US: Drought Causes Smallest Cotton Harvest in 13 Years
US cotton yield in 2022 is estimated to be the smallest since 2009, according to a monthly crop production report from the US Dept. of Agriculture (USDA).
- US cotton yield in 2022 is estimated to be the smallest since 2009, according to a monthly crop production report from the US Dept. of Agriculture (USDA).
- The assessment published Fri., cut the nation’s predicted cotton crop output by 19% (almost 3M bales). It also predicted that the domestic carryout would fall to 1.8M bales, with the greatest harvest fall forecast for Texas — 2.9M bales overall this year, compared to 7.7M in 2021.

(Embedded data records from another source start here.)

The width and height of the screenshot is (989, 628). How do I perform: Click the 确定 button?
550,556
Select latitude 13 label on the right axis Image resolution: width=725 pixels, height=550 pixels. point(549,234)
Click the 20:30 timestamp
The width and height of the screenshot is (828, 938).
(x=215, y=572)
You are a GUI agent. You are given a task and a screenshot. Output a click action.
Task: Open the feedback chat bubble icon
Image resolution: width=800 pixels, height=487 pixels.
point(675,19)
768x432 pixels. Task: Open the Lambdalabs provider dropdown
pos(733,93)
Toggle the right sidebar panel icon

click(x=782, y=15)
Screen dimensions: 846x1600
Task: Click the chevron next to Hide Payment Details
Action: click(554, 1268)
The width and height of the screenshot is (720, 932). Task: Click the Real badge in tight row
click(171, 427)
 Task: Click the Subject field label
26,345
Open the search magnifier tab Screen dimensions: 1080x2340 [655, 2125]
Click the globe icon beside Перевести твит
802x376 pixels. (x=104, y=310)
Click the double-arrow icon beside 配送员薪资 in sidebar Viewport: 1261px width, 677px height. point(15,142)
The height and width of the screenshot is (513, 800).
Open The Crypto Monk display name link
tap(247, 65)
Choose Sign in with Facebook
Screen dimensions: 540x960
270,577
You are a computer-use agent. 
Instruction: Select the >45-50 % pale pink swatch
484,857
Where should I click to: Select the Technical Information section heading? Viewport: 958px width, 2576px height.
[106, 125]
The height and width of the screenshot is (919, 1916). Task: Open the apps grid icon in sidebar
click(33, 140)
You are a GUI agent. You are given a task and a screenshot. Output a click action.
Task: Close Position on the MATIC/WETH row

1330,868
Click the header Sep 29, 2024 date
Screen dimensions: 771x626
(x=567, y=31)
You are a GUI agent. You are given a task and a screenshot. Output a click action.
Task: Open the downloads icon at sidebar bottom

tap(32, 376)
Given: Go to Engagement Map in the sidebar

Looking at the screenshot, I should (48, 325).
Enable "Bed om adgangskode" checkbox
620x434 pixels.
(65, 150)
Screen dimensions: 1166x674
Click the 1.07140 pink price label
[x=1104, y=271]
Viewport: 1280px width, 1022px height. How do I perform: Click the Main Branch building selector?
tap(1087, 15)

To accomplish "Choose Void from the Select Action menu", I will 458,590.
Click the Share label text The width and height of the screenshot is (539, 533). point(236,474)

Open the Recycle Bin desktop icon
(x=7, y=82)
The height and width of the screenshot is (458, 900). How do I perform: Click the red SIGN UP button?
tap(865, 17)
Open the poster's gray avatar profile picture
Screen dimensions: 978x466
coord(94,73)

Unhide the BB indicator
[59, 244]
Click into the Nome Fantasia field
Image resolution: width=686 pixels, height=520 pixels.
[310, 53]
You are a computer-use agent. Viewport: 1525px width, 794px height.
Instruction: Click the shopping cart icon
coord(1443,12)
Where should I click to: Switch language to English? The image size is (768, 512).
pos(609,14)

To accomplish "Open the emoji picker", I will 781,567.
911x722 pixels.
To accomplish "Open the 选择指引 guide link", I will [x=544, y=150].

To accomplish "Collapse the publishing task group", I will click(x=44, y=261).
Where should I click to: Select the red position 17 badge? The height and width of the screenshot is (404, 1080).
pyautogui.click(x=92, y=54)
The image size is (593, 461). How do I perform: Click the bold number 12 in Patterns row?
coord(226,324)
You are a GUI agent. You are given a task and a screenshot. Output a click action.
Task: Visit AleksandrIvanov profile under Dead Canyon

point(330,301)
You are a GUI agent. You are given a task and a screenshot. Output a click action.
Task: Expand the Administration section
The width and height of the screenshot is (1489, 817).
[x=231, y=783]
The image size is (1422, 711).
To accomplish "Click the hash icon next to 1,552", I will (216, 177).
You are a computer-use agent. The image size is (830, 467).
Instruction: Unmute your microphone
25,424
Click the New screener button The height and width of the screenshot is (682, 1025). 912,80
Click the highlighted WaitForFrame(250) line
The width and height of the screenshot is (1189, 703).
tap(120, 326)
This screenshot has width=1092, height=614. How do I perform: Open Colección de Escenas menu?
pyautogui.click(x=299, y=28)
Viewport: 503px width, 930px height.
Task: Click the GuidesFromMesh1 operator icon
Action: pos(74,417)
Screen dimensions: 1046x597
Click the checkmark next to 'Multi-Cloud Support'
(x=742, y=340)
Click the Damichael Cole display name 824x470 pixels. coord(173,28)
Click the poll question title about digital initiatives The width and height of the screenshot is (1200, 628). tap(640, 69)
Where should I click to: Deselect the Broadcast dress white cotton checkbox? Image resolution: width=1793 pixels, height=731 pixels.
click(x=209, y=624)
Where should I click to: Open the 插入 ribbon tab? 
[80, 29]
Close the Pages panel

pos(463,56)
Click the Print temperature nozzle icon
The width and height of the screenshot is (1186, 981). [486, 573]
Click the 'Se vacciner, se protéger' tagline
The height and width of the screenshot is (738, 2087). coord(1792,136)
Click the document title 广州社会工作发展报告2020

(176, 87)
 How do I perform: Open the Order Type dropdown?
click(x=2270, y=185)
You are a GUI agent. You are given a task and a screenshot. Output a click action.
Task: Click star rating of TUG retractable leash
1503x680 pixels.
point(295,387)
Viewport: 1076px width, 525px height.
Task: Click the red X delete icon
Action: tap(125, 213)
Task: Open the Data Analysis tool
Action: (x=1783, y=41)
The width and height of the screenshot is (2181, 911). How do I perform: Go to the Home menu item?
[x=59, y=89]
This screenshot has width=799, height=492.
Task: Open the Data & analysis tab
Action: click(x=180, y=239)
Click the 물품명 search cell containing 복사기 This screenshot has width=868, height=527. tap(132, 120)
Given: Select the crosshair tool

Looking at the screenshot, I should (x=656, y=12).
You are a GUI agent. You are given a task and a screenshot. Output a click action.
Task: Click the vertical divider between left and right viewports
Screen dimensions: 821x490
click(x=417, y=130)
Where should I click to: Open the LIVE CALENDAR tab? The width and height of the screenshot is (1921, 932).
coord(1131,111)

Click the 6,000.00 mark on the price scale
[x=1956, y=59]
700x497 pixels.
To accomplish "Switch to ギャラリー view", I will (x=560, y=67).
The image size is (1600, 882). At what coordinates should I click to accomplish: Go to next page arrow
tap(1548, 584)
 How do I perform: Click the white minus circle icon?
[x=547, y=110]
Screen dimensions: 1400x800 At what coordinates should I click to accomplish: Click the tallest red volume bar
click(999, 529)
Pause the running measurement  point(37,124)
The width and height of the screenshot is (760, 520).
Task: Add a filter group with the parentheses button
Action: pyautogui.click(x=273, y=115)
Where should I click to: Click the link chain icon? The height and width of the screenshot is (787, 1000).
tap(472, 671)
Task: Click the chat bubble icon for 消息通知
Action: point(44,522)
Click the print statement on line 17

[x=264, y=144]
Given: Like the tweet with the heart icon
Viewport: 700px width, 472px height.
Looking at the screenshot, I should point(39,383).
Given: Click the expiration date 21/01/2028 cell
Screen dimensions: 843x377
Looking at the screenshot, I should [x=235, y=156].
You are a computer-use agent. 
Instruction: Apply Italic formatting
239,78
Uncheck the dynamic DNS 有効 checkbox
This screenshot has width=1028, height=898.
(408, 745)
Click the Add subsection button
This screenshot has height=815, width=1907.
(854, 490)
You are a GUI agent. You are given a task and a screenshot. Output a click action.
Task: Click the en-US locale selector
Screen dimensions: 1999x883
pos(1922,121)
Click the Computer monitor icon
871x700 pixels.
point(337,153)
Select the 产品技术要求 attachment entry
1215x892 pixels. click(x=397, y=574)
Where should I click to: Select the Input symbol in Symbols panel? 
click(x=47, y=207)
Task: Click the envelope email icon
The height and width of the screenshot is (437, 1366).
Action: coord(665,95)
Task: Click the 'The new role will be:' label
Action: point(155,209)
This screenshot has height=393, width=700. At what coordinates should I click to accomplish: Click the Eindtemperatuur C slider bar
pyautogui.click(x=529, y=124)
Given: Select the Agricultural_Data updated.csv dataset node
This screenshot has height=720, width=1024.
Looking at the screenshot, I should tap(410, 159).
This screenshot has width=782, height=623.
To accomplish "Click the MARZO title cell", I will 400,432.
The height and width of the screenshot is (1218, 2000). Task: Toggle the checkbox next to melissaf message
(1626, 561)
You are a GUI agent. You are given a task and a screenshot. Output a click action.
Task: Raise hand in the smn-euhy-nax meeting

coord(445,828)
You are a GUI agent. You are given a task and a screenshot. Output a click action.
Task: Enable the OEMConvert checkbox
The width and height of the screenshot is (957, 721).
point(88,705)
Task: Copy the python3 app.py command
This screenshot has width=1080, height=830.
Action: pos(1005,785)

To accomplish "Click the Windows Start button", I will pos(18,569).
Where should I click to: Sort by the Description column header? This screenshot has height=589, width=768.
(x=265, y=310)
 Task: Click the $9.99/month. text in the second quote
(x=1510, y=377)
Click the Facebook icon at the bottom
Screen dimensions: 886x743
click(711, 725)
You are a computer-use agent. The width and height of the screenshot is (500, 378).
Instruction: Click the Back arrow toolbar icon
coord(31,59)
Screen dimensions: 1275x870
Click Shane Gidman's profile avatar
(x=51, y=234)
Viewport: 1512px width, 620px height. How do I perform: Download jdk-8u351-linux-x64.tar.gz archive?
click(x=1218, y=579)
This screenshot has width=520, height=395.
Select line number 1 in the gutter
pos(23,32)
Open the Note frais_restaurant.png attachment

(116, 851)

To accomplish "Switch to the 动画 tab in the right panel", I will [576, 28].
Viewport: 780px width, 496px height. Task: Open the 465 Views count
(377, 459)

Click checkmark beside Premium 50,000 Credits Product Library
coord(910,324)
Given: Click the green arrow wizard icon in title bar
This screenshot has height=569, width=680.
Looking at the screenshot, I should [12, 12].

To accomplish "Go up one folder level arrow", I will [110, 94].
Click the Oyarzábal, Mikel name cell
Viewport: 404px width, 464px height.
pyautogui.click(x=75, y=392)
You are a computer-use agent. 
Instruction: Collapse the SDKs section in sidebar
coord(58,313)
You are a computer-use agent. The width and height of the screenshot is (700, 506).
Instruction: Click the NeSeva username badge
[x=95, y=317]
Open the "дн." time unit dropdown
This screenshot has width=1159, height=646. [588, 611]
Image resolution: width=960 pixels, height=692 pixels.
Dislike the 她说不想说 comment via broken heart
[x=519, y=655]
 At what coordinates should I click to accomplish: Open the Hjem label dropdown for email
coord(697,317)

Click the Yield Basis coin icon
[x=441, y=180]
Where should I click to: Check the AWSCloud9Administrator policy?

- Drought-struck American farmers are expected to harvest only 60% of the 12.5M acres of cotton sowed and many will be reliant on federal crop insurance to keep themselves in business.
- The pressure on supplies has caused December Cotton Futures, the most-traded contract, to rise by the greatest amount allowed by exchange rules twice in a row.
- Harvests have been affected by a severe drought with fields scorched by record-breaking hot weather. Many areas haven’t registered measurable rainfall since July 2021.
- The effects of extreme weather on harvests in the US aren’t limited to cotton production. The future of corn, as a result of drought in the southwest, is uncertain, while some agricultural experts have speculated the impact could see winter wheat production decrease.
Sources: Agriculture, Gro-Intelligence, Wall Street Journal, Newsbud, and Agri-Pulse.
- Narrative A, as provided by WE Form. The US is one of many nations that are struggling with the effects of a long-lasting dry spell. Drought frequency and duration have risen by almost a third globally since 2000, and unless something is done, the climate crisis that’s causing water stress across the world could affect more than 75% of humanity by 2050.
- Narrative B, as provided by FT. It’s easy to dismiss extreme weather events as a consequence of climate change, but in reality, weather events are usually influenced by a myriad of factors that have nothing to do with it. More research is needed before we can establish any direct causal link between the current situation and climate change.